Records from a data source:
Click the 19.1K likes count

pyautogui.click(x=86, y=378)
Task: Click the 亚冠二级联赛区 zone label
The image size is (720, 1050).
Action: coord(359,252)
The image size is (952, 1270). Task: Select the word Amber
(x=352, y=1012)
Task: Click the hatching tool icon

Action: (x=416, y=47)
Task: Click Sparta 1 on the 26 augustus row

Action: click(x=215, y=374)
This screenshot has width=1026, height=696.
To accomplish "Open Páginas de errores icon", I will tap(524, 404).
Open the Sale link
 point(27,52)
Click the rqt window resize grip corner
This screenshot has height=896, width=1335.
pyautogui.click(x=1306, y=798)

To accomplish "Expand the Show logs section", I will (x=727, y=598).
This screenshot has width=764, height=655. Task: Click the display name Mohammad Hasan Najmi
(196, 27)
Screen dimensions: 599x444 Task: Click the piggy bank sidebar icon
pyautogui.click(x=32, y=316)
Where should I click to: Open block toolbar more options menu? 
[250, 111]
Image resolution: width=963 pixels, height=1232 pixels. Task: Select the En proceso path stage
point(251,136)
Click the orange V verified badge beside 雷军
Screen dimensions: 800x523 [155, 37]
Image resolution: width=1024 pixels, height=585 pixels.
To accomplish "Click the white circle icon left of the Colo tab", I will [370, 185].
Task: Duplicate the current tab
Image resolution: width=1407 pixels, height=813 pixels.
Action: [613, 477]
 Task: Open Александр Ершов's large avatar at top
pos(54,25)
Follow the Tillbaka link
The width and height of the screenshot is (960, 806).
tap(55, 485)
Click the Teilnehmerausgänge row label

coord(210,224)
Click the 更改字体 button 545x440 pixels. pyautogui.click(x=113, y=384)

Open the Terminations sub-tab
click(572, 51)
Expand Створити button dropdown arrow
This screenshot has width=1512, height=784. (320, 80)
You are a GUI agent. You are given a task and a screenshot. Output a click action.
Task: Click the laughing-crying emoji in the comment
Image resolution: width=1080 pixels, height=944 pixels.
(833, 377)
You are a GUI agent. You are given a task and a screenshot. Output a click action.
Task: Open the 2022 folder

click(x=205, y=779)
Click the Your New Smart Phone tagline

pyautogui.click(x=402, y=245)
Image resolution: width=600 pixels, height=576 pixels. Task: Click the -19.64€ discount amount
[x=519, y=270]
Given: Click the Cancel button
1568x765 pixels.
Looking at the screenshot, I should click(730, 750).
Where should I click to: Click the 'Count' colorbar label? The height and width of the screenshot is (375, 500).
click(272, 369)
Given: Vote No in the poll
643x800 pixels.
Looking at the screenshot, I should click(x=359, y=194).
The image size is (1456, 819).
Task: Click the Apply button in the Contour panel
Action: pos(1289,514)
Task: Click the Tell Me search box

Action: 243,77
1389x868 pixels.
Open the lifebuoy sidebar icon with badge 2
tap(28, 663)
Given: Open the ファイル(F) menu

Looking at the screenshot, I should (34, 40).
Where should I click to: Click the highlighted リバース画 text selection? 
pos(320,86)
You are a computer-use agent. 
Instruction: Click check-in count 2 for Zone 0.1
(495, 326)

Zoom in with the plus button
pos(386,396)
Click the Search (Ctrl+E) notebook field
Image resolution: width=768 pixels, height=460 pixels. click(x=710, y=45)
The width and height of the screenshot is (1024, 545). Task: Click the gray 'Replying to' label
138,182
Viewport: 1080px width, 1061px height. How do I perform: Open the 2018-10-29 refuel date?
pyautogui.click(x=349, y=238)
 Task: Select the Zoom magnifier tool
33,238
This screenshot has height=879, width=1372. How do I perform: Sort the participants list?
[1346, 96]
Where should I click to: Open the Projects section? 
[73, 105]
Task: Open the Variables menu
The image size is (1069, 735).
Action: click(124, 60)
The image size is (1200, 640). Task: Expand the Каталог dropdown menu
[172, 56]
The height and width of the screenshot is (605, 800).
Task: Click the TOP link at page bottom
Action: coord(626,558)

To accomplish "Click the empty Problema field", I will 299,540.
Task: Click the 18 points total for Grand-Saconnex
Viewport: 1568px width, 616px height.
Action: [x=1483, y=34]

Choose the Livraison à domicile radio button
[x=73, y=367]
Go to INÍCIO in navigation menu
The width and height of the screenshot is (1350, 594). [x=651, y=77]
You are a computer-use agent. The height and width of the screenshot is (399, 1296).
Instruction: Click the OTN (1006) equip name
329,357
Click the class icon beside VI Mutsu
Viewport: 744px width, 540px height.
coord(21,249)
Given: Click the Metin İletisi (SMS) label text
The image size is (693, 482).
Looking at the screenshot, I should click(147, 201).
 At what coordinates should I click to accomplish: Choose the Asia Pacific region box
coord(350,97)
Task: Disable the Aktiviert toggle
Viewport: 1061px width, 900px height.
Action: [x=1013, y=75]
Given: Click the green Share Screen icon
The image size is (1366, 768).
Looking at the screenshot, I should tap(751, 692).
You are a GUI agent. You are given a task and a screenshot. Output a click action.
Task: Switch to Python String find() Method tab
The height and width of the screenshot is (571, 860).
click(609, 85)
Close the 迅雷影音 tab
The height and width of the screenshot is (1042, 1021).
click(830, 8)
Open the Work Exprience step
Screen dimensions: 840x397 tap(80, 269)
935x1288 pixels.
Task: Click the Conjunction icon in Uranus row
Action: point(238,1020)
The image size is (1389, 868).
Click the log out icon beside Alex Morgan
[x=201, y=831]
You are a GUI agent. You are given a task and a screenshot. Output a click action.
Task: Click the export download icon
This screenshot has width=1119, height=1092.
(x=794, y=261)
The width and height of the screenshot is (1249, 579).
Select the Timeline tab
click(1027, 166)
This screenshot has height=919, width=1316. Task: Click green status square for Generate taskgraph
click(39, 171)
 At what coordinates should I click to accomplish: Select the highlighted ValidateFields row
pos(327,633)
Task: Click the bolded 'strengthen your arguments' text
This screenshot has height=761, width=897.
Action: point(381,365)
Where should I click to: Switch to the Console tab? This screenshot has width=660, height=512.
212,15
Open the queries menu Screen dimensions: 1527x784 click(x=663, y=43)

**Work task:** Every line from the data above that contains "will" must appear in the answer.

**Task response:**
To accomplish "Open Páginas de errores icon", I will tap(524, 404).
To accomplish "Expand the Show logs section", I will (x=727, y=598).
To accomplish "Click the white circle icon left of the Colo tab", I will [370, 185].
To accomplish "Click the empty Problema field", I will 299,540.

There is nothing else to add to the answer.